With the growing American commitment to Southeast Asia, B-57s were deployed in 1963 during the Vietnam War (1955-1975) and served in both reconnaissance and attack roles. Combat service began in August of 1964 with their first combat sortie in 1965. Mission types included ground attack (bombing, rocket attacks, strafing) and night intruder runs though losses proved heavy - 58 lost to against the 94 deployed, and not all to enemy action. The 8 x 0.50 caliber machine gun arrangement quickly proved wanting for strafing and these gave way to a 4 x 20mm cannon armament instead, these installed as pairs in the wings (British Canberras featured 4 x 20mm cannons in a ventral gunpack). As ground support aircraft, Canberras excelled in the role with their combination of handling, performance, and ordnance-carrying capabilities despite their losses. Some Canberras were in service with South Vietnamese forces for a time and Australia deployed their own British B.Mk 20 Canberra models in the conflict (the Canberra was actually named after the Australian capital, Australia being the Canberra's first export customer). The last B-57B left Southeast Asia in November of 1969.

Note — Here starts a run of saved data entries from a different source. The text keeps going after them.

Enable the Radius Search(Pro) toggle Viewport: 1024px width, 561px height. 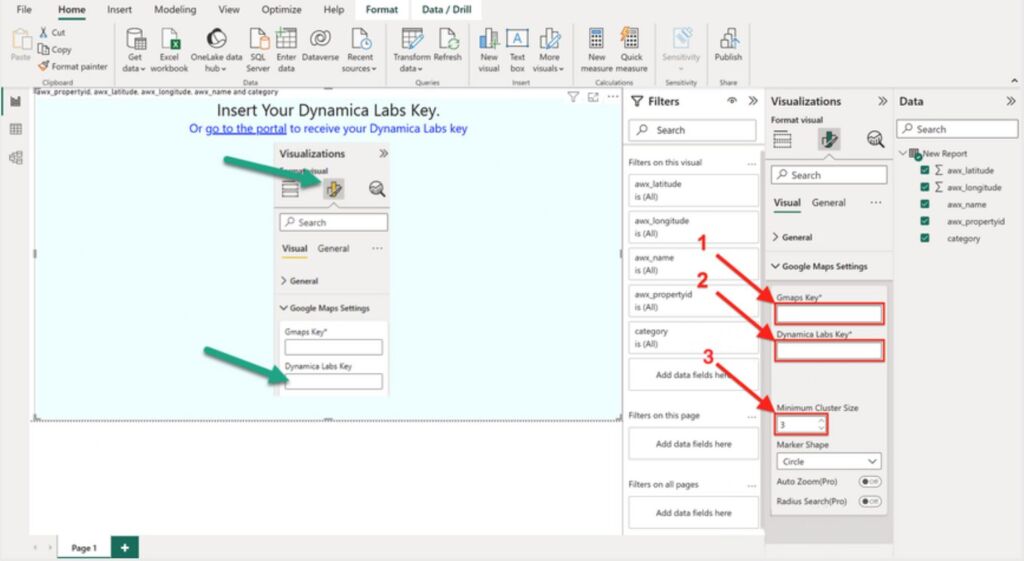pos(870,501)
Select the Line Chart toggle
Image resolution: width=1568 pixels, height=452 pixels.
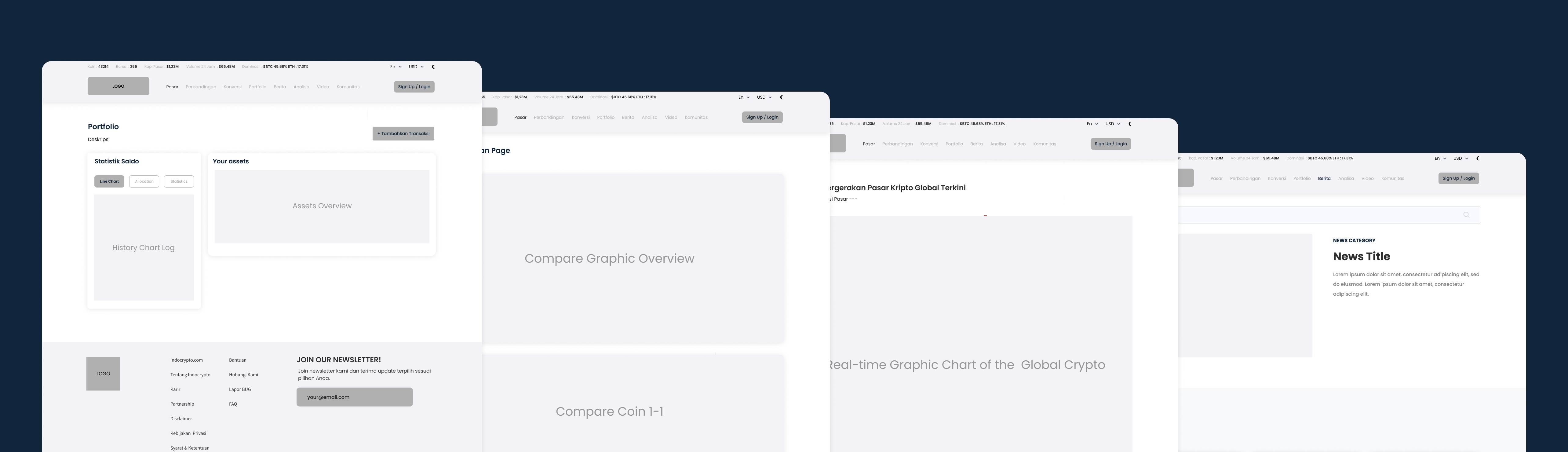[x=109, y=181]
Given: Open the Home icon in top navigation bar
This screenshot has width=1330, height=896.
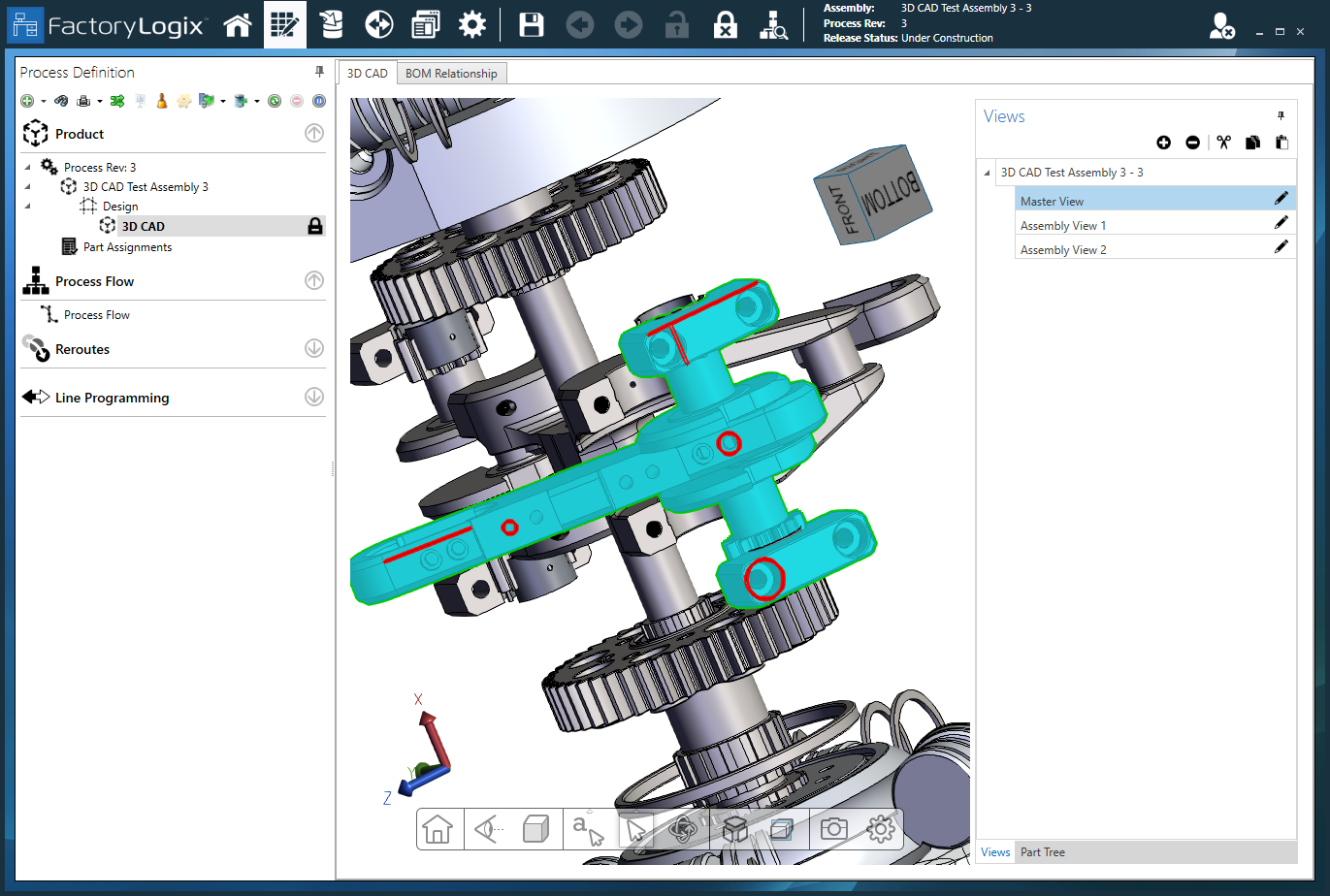Looking at the screenshot, I should coord(238,25).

The USAF retired its B-57 line in 1983 while a few were in use with special agencies for non-combat service - including NASA. Eight B-57A production models were completed and these were followed by 202 of the improved B-57B bomber forms. The B-57C featured dual-controls for the training role and saw production reach 38 examples. The B-57E was a target tug form and produced in 68 examples. The B-57G was the B-57B bomber model converted for the night intruder role and outfitted with laser designation and FLIR (Forward-Looking InfraRed) to which 16 conversions took place.
The Photo-Reconnaissance marks began with the RB-57A of which 67 were produced. These were followed by the RB-57B which stood as conversions from existing B-57Bs. The RB-57D installed the Wright J57-P-9 turbojet and was given a widened wingspan, seeing 20 produced in all. The RB-57E became an all-weather reconnaissance platform and saw six B-57E models converted as such. The RB-57F became a high-altitude reconnaissance platform and numbered 21 examples.

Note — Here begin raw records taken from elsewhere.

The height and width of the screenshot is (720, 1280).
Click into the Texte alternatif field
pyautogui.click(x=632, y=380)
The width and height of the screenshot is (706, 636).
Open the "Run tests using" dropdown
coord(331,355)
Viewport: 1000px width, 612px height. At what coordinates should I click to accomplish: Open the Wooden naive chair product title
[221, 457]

The ECM (Electronic CounterMeasures) models began with the EB-57A, these converted from the RB-57A. Then came the EB-57B which were born from the B-57Bs, the EB-57D born from the RB-57D, and the EB-57E born from the RB-57E. Test mounts became the WB-57D and the WB-57F Canberras.
Beyond its Vietnam War service with the Americans, the B-57 also came into play with the forces of Pakistan during its wars against India during the 1960s and 1970s. Interestingly, this proved a case where both sides fielded roughly the same product for India was the recipient of the British Canberra version. Pakistan officially removed its B-57 fleet from frontline service in 1985. Taiwan became the only other foreign operator of the B-57 and these served with its air force.
Unlike other classic historical military aircraft, many B-57s were salvaged after their useful service lives had ended, preserved as museum showpieces or outdoor displays today - many being primarily of the RB-57 reconnaissance marks.